アイ・ティ・アール(以下、ITR)は、2024年8月から9月にかけて国内企業を対象に実施したIT投資動向調査の一部結果を発表した。
調査概要
- 調査機関:ITR
- 調査期間:2024年8月19日~9月1日
- 調査対象:ITRの顧客企業や主催セミナーへの出席者およびWeb調査の独自パネルメンバーなどのうち、国内企業のIT戦略・IT投資の意思決定に関与する役職者
- 調査方法:Web経由での回答
- 有効回答数:2,374人
「IT投資インデックス」は高水準での推移が続く
2024年度(2024年4月〜2025年3月)のIT予算額は、前年度から「増額」したとする企業が44%となり、2023年度と同じ割合を維持。2025年度は「増額」を見込む企業が1ポイント増の45%となり、2001年の調査開始以来の最高値となることが予想されるという。
このIT予算額の増減を指数化した「IT投資インデックス[1]」は、2024年度(実績値)は3.81で4年連続の上昇となり、2006年度の過去最高値(3.88)に次ぐ高い値となった。また、2025年度は、10%未満の比較的小幅な増額を見込む企業が増えることから、IT投資インデックスはわずかに下降すると見られるとのことだ。
DXは8割強、AIは7割の企業が予算を計上
IT戦略を遂行するうえでDXは依然として重要なテーマとなっており、また、高い注目を集めているAIは本格的な業務適用のフェーズへの移行が進んでいるという。そこで、DX関連予算およびAI関連予算の計上状況を調査したところ、DX関連は82%、AI関連は70%の企業が、各予算を計上していることがわかったとしている。また、これらの予算の全部または一部をIT予算に計上している企業は、DX関連が56%、AI関連が46%と、いずれも半数前後に上っており、IT予算が増加傾向にある一因になっていると考えられるという。
「生成AI」が2025年度の新規導入可能性および投資増減指数で1位
企業ITに関わる全110項目の製品・サービスを対象に、現在の導入状況と今後の投資計画について調査した結果をもとに、2025年度に新規で導入する可能性を「新規導入可能性」、導入済み企業での2025年度の投資額の増減予定を「投資増減指数」として算出し、動向を分析。
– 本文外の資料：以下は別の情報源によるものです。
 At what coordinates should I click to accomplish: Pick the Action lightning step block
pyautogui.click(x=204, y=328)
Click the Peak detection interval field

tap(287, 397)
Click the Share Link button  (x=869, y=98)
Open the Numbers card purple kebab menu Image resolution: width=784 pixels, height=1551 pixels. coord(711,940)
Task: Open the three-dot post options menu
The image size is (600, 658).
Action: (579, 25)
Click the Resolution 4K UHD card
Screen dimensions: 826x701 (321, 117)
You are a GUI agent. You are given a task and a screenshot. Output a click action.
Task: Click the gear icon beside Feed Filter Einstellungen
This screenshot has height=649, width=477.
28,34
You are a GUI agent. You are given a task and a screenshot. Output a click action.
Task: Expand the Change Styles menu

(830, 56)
2025年度の新規導入可能性では「生成AI」が1位、「AI/機械学習プラットフォーム」が2位となり、前年調査の1位と2位が入れ替わる結果に。また、投資増減指数も同じく「生成AI」が1位、「AI/機械学習プラットフォーム」が2位になったという。
加えて、このAI分野への注目と投資意欲の高まりを背景に、「チャットボット/チャットサポート」と「音声認識」が新規導入可能性での順位を上げ、順に3位と10位とトップ10入り。「画像認識」は、投資増減指数を前年調査の10位から2025年度は4位へ順位を上げたという。さらに、新規導入可能性では「iPaaS/API管理ツール」が4位、投資増減指数では、「ローコード/ノーコード開発」が3位へ浮上し、AI機能を組み込んだ業務アプリケーションの開発ニーズが拡大していると推察されるとしている。
注
[1] IT予算の前年度比の増減が「20%以上の増加」を+20、「10%から20%未満の増加」を+15、「10%未満の増加」を+5、「横ばい」を0、「10%未満の減少」を-5、「10%から20%未満の減少」を-15、「20%以上の減少」を-20、として積み上げて回答数で除した値(2016年度以降)。2015年度以前の値は、調査時の設問の選択肢が異なったため、「20%以上の増加」を+20、「20%未満の増加」を+10、「横ばい」を0、「20%未満の減少」を-10、「20%以上の減少」を-20、として同様に算出。